• Exercise description
Please answer from the English Bites text: what topic does the speaker say her first pronunciation tip will cover?

• Supplied text
Hey guys! Welcome to our ENGLISH BITES – The simplest, easiest and best way to practice your listening – the only one that is 100% created, executed and delivered from me to you – This is Erika Belmonte speaking and I’ll be more than pleased to be here with you guys three times a week and I’m pretty sure we’ll have a great time together – because more than learning and improving your English, I also want you to have some fun through a very exclusive content.
Oh…. One more thing, in case you need the transcription of this English Bite, please go to www.clubedoingles.com/englishbites and look for the episode number 07.
Well, today’s Bite will be a little different and let’s see if you guys are going to enjoy it so please give me some feedback if it was helpful and if you liked it, alright?
I’ll teach you some pronunciation today. I always get really excited when you praise my pronunciation, especially because I still have a lot to learn and improve but if I can share some tricks in a way you can memorize and use them, I’ll be more than happy. So whatever you learn today: PRACTICE IT! Practice makes perfect. You’ll never have a better pronunciation if you just listen, write or read. You have to SPEAK: in your English class, with your friends, family, with your dog, parrot, cat, fish, teddy bear… Or even with yourself, but SPEAK, out loud, shamelessly…
If you don’t know what to say, repeat. Pause the audio and repeat, try to imitate the sounds, try to be better than you were before.
So, my first pronunciation tip in our English Bites will be easy ok? It’s a very common mistake among English learners so if you already know this one, review it and if it’s your first time with the information, BE ALL EARS and PAY ATTENTION TO ME!
I’m gonna talk about the SILENT E AT THE END OF THE WORDS.
“E” as in ERIKA / as in EVEREST / as in ENGLISH
But ended by E.
For example: NAME
Most of the words ended by -E in English are silent, you are not going to pronounce it alright?
So we don’t say /NEIMIIII/ but we say /NÊIM/
There’s no “iiiiiii” at the end.

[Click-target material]

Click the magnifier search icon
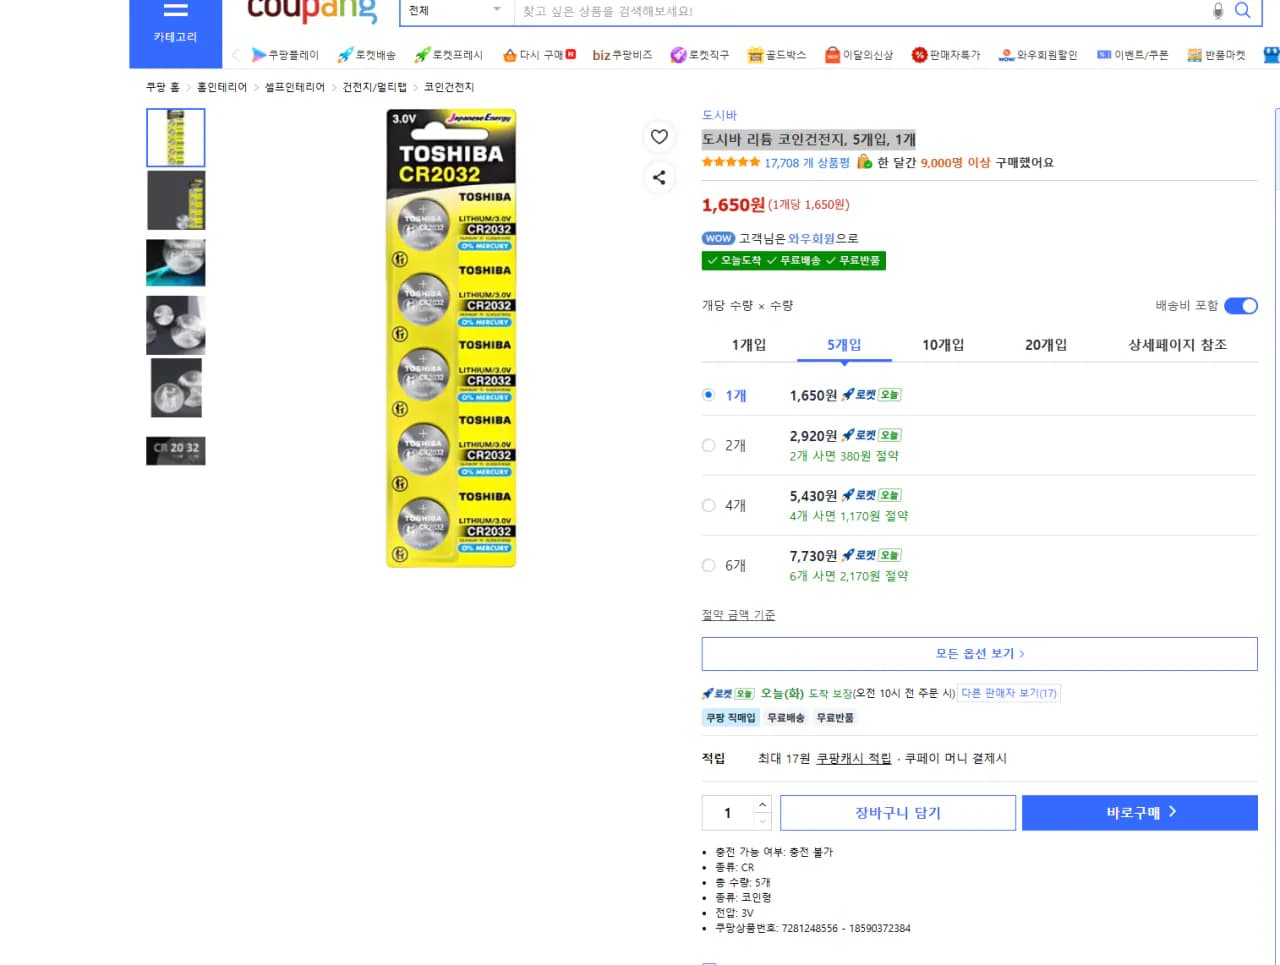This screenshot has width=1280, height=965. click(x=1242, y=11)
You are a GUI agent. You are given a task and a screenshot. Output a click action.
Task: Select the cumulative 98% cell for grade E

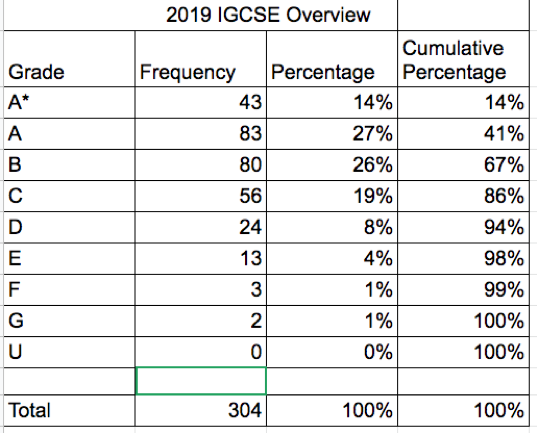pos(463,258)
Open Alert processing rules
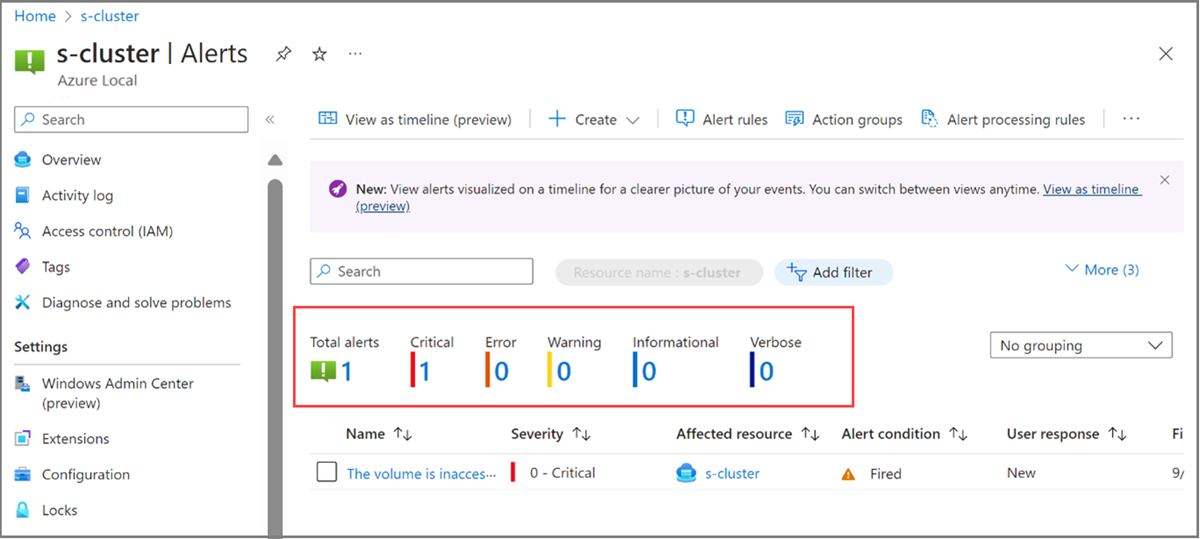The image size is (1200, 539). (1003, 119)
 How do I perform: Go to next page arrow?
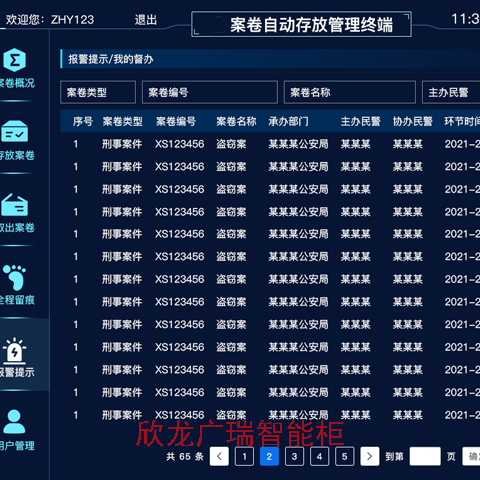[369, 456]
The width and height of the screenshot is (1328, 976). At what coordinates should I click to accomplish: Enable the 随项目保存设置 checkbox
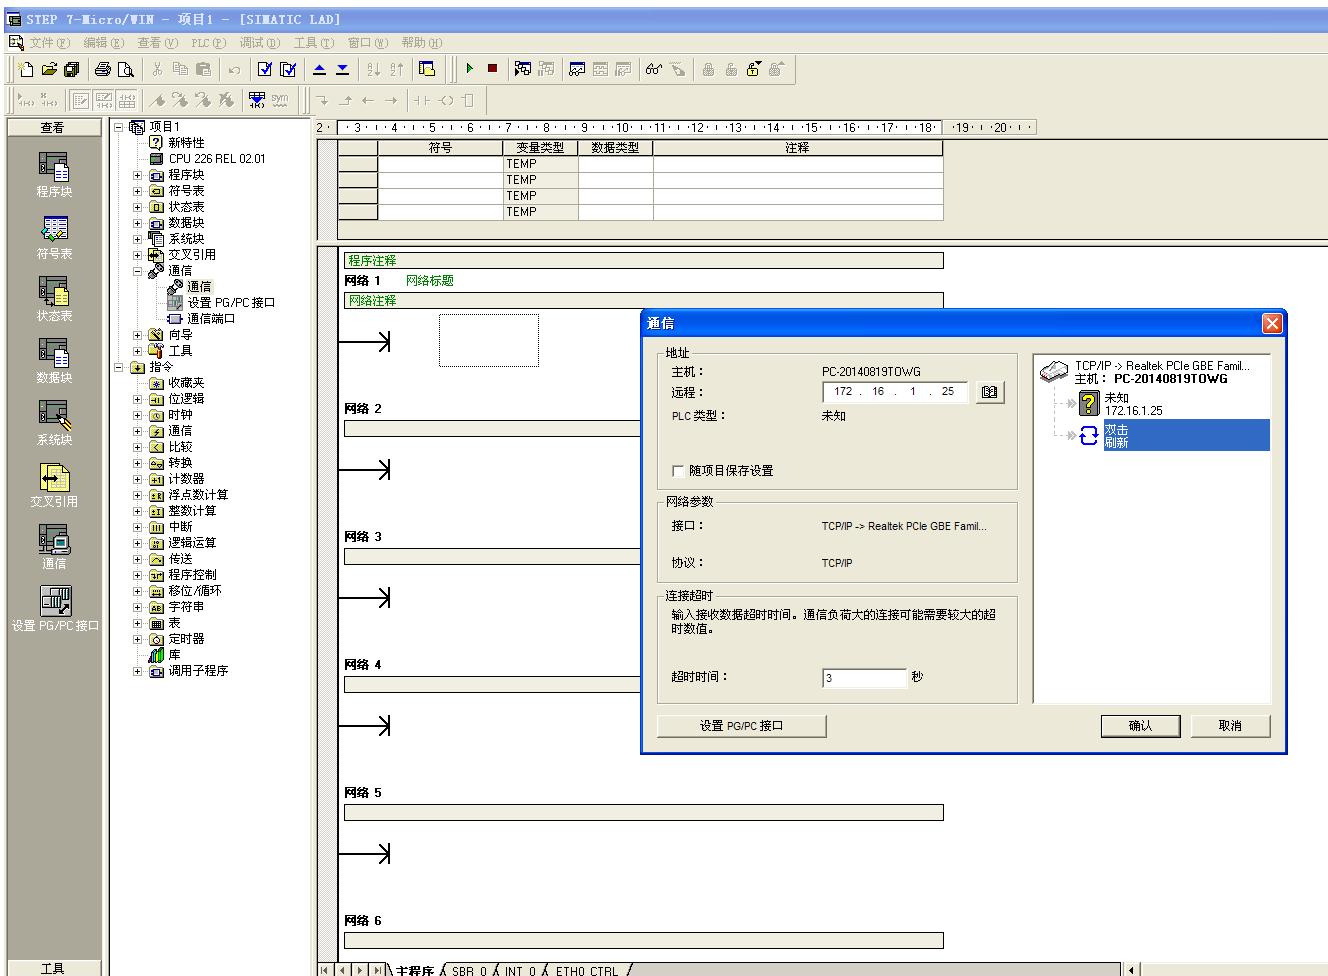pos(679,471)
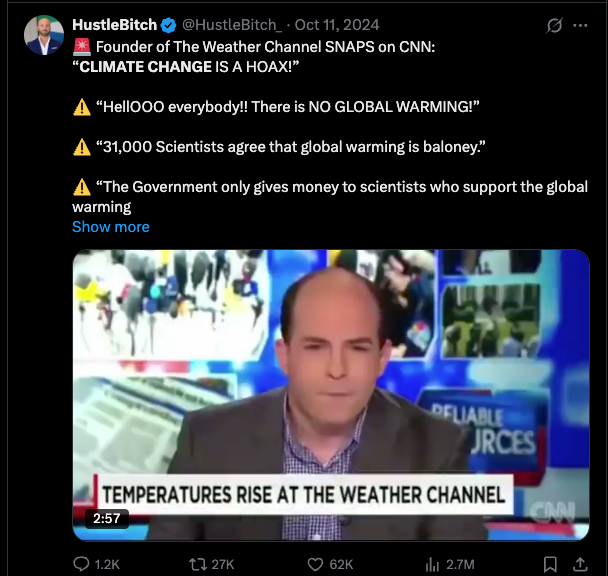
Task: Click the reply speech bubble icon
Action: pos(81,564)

• Answer below
The silent E at the end of words.